I think we can be more confident now that the fix is correct. We have not seen any confirmed or suspected regressions from this.
(In reply to Ryan VanderMeulen from comment #19) > (In reply to Ed Morley (PTO/travelling until 24th Oct) [:edmorley UTC+1] > from comment #18) > > Fair enough, but Linux32 mochitest-browser-chrome now hidden on TBPL for > > aurora. > > Alex, please reconsider this nomination. I really don't think we want no > mozilla18 browser-chrome test coverage on Linux and this patch is the only > way to get it working again. I didn't suggest we hide the tests, just that we leave this unfixed. I don't see this bug suggesting we're permaorange "Moth test runs will go orange for silly reasons more often".
This bug causes us to run out of virtual address space and crash, which turns the test run orange.

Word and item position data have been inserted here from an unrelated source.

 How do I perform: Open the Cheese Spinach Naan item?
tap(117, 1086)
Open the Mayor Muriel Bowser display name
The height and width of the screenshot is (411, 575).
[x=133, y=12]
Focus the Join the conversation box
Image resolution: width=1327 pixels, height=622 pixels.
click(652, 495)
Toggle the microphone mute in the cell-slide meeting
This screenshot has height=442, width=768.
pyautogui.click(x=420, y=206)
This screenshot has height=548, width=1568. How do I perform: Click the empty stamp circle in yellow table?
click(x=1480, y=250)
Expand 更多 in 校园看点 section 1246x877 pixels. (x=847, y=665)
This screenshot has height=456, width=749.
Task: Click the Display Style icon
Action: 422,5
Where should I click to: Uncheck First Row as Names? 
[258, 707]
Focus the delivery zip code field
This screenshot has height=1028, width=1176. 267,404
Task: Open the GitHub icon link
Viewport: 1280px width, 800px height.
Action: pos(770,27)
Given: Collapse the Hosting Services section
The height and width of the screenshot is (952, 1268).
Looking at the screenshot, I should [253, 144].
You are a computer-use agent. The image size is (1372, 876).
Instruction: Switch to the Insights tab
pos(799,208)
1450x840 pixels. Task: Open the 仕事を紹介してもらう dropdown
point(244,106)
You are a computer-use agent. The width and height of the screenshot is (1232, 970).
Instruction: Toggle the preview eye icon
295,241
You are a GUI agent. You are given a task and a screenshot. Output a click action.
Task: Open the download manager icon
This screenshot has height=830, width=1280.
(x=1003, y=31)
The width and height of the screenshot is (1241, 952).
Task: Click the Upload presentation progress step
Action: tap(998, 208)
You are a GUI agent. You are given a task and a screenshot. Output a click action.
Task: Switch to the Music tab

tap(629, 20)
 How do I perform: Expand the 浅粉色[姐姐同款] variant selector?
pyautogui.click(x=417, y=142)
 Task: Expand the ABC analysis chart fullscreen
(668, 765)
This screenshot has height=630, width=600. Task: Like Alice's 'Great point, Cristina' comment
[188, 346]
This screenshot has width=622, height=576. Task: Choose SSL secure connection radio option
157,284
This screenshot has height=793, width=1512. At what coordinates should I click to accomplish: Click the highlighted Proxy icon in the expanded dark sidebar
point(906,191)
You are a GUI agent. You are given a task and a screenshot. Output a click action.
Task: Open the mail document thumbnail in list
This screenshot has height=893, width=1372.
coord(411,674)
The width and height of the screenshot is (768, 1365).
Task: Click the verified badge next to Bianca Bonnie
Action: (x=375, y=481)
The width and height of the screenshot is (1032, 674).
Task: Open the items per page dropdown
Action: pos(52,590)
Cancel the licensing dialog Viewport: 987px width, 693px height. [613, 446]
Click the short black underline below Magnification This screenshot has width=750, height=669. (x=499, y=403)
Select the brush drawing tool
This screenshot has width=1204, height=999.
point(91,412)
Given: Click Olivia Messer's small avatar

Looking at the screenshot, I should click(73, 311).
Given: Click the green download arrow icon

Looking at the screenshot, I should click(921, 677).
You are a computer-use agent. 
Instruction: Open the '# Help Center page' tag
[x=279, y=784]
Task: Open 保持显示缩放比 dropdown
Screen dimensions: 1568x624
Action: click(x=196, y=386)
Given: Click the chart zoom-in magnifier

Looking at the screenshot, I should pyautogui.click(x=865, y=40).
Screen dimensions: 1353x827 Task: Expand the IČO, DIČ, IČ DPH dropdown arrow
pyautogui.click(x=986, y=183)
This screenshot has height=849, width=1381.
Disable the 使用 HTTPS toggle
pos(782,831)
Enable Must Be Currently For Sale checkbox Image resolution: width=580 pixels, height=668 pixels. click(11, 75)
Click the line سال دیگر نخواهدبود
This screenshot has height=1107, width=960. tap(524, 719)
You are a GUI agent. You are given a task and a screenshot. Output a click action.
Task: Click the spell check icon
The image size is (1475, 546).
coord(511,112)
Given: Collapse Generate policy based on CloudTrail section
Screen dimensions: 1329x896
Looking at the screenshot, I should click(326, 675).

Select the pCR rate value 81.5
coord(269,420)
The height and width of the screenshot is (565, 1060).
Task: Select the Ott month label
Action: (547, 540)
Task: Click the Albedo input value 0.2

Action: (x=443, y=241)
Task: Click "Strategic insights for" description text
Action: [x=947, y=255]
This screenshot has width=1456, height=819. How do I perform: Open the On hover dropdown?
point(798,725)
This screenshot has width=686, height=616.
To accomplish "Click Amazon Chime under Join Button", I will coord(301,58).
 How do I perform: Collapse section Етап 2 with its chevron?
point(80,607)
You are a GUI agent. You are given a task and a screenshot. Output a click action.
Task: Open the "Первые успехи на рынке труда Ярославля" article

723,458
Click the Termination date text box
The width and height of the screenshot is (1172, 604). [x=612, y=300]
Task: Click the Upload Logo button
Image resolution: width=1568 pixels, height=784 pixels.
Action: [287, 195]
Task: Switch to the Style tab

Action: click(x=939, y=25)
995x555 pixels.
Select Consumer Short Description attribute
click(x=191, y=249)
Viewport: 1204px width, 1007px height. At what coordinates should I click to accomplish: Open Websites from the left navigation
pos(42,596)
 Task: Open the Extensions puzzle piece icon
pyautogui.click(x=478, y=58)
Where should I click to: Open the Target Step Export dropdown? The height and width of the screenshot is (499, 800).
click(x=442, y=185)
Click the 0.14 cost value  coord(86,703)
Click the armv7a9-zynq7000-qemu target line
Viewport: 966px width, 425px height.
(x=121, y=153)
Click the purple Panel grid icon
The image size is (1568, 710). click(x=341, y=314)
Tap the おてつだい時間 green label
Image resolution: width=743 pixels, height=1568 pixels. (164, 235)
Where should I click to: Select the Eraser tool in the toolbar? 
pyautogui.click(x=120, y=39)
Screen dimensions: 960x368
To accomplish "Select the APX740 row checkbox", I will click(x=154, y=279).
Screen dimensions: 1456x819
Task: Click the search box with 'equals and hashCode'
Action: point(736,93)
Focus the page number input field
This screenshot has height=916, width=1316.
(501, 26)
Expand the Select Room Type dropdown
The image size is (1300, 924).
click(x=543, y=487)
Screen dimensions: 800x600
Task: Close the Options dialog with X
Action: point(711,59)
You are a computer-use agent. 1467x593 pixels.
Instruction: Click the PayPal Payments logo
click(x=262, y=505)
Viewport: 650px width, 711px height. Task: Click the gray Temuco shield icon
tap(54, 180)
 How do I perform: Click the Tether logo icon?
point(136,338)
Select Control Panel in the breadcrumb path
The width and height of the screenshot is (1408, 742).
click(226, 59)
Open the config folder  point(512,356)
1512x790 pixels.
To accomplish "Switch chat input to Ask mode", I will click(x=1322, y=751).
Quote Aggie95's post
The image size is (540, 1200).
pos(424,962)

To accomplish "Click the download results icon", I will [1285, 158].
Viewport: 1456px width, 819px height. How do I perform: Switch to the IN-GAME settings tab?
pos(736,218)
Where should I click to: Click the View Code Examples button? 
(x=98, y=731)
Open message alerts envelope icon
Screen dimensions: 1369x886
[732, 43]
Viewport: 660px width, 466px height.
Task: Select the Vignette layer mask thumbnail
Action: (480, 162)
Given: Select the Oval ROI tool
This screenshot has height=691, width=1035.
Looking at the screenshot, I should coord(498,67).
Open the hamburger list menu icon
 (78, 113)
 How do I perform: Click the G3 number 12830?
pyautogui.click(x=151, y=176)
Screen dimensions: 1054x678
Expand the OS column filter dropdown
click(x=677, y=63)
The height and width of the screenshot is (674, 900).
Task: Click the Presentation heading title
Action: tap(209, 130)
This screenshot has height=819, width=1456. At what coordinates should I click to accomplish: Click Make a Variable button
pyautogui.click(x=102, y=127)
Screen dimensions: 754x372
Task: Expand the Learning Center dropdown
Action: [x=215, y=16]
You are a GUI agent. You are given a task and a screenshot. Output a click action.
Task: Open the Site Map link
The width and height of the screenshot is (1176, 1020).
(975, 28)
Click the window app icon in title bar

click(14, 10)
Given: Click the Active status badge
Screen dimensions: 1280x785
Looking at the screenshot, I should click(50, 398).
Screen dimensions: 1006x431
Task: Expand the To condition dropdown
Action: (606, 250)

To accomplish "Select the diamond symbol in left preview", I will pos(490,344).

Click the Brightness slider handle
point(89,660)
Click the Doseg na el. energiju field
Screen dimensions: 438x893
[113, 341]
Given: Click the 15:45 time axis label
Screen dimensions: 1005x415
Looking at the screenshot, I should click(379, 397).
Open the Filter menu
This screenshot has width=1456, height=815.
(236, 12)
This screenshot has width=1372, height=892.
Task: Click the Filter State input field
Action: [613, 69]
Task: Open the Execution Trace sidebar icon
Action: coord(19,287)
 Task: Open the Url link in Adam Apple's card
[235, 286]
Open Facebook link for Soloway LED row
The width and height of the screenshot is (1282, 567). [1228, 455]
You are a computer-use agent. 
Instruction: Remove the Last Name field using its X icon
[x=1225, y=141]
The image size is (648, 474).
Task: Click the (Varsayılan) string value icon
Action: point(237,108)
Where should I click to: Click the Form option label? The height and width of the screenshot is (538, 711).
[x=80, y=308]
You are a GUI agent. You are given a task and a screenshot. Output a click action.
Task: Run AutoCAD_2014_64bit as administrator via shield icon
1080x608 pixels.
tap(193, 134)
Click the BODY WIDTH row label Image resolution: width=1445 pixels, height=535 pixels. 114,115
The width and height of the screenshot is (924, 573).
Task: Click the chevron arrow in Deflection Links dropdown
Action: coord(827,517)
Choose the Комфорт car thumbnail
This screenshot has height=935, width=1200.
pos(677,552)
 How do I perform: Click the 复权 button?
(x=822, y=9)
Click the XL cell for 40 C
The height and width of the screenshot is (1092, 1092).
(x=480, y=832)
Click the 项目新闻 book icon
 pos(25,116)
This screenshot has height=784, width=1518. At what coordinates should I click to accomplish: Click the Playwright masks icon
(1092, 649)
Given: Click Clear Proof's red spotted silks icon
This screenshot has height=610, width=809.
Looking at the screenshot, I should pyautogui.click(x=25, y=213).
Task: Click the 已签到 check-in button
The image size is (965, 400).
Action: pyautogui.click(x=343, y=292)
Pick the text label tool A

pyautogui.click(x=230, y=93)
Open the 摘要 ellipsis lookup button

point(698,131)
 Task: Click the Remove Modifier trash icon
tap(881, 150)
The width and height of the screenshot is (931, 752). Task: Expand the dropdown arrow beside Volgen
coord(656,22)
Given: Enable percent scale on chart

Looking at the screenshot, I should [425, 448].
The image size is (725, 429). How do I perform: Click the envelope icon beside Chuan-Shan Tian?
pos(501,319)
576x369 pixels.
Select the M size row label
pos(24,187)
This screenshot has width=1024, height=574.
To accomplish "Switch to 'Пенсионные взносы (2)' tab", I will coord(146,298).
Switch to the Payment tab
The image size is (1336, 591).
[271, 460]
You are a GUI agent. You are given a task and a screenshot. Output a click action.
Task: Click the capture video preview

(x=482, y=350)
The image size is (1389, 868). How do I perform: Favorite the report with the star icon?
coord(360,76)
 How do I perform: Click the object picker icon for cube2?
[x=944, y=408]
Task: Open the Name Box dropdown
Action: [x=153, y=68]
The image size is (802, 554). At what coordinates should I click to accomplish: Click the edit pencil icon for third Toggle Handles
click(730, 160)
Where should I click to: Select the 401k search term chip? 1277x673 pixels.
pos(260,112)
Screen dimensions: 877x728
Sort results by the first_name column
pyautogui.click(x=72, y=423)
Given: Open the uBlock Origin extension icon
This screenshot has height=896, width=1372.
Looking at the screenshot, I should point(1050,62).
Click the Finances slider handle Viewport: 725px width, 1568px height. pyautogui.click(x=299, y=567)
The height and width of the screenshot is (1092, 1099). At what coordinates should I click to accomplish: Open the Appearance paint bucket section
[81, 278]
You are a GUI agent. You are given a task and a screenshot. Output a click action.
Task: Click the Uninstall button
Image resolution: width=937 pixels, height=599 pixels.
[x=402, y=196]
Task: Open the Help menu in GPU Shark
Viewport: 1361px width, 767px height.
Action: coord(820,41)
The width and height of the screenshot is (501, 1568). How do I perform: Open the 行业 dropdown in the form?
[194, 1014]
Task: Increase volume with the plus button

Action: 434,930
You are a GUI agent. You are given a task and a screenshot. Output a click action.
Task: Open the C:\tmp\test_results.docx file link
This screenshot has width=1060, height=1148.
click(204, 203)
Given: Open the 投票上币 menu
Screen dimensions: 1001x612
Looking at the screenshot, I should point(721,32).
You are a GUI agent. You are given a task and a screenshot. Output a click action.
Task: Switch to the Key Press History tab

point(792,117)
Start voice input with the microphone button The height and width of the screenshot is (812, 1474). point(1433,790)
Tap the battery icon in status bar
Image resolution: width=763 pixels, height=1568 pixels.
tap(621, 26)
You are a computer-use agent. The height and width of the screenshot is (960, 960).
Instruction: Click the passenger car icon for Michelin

To put it absolutely as clearly as possible: The "bc" job, the browser-chrome tests, are already hidden on the "Linux pgo" row of tbpl on https://tbpl.mozilla.org/?tree=Mozilla-Aurora. It's no longer Moth, browser-chrome got separated out from Moth. That means that the Linux 32-bit on-push and nightly builds will continue to run browser-chrome tests, but no sheriff will look at them, for the lifespan of Gecko 18. edmorley spoke for us in comment 18 - we're done with looking at OOM-destroyed runs. It's still possible to see them in https://tbpl.mozilla.org/?tree=Mozilla-Aurora&noignore=1, though they hardly ever run to completion, but we will not be looking at them and we will not be sorting out the dozens of different expected OOM failures resulting from this bug from any other failures, so if (as is not uncommon) someone breaks a test on 32-bit Linux, we will not know, and we will not back them out. It has run green 4 times since Tuesday morning, and orange 27 times. I didn't look, since they are not now our responsibility, but based on how it went on the trunk, I would expect that more than 20 of those oranges were not just "orange for silly reasons," they were instead "orange from OOM, causing the test run to halt and fail, so there is no way that even someone who knows all of the OOM failures can know whether or not something bad happened to another test."
Alex, the bug covering the permaorange is bug 798849, which is blocked on this one. The patch for this bug fixes that one.
Note that: status-firefox-esr17: affected → wontfix Means I've just hidden Linux32 opt/pgo mochitest-browser-chrome on ESR17.